I wonder, “Why is this happening to me?”
I swipe the “fuel perks” card first and then the bank card. All is well.
I fuel my gas guzzler. As I reposition myself behind the steering wheel I check the time. If I continue on my journey, I estimate I will be at least 10 minutes late. That is, I will be 10 minutes late if nothing else goes wrong.
As I pull out, heading in the direction of the expressway entrance, an emergency traffic report interrupts my thought process. There is an accident at the entrance to the expressway. Yes, that entrance. As I drive down the hill, I see the police lights and a maze of cars five blocks ahead. I turn off the road, avoiding the inevitable traffic jam. Resigned to my fate, I return home.
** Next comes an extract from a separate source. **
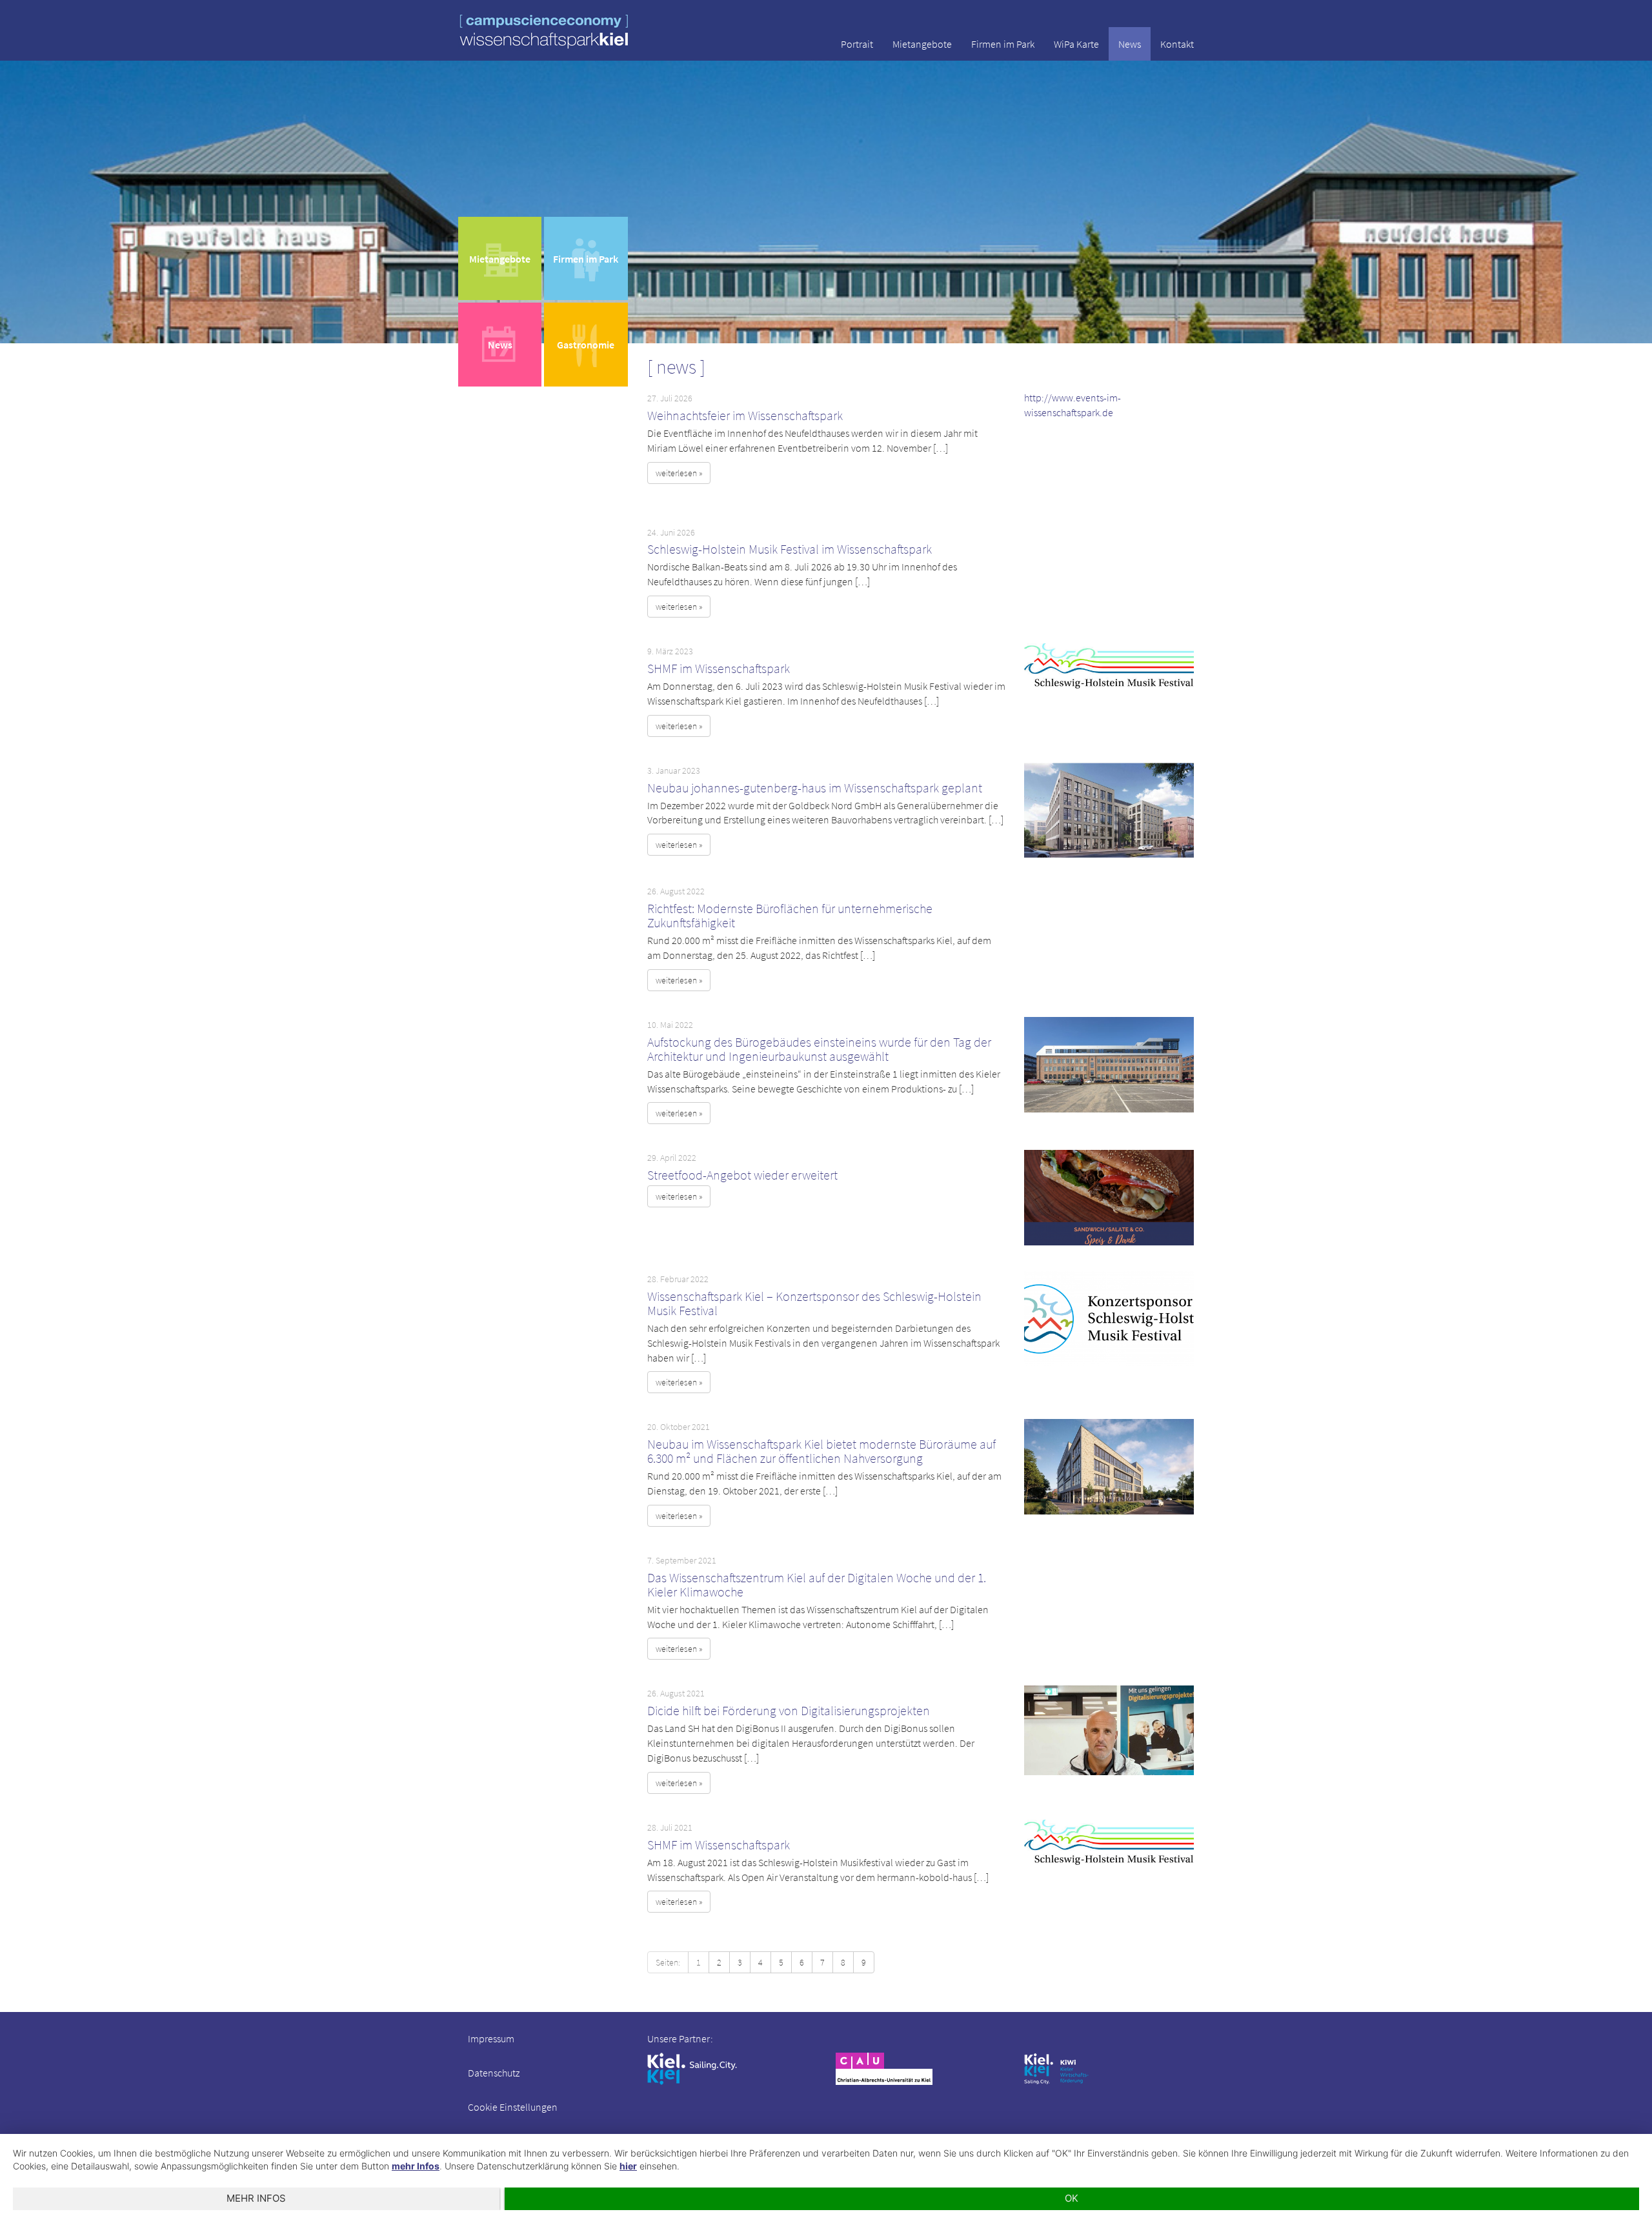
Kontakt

Yesterday, it seemed obvious to me that God didn’t want me to attend the meeting. Today, I realize, it wasn’t about the meeting. If getting gas for my car had gone as easily as anticipated, I would have left the gas station after a few minutes and very possibly I could have been part of that accident.
I started remembering stories of people who fell ill or had car trouble and missed their airplane flights — flights that crashed. Most prominent in my memory are the stories of those who, for some reason, arrived late to work (or not at all) at the World Trade Center, Sept. 11, 2001.
My cousin worked at the World Trade Center. That morning, I knew it was next to impossible to get a long distance call through to New York City. I called my dad. He had recently given up city life for retirement in Virginia. Maybe someone had reached him with her status.
He answered the phone and replied to my concern rather nonchalantly. He said she didn’t work there anymore. She had been laid off the month before.
I am sure, when the lay off happened, it was devastating. A month later, it became a blessing.
Things are not always as they seem. The Chinese proverb, “Maybe So, Maybe Not,” illustrates this best.
One day, a farmer’s horse ran away. His neighbors expressed sympathy, “What terrible luck that you lost your horse!” The farmer replied, “Maybe so, maybe not.”
A few days later, the horse returned, leading several wild horses. The neighbors shouted, “Your horse has returned, and brought more with him. What great fortune!” The farmer replied, “Maybe so, maybe not.”
Later that week, the farmer’s son was trying to break one of the wild horses and got thrown to the ground, breaking his leg. The villagers cried, “Your son broke his leg, what a calamity!” The farmer replied, “Maybe so, maybe not.”
A few weeks later, soldiers from the national army marched through town, conscripting all the able-bodied young men for the army. They did not take the farmer’s son because of his broken leg. Friends shouted, “Your boy is spared, what tremendous luck!” To which the farmer replied, “Maybe so, maybe not.”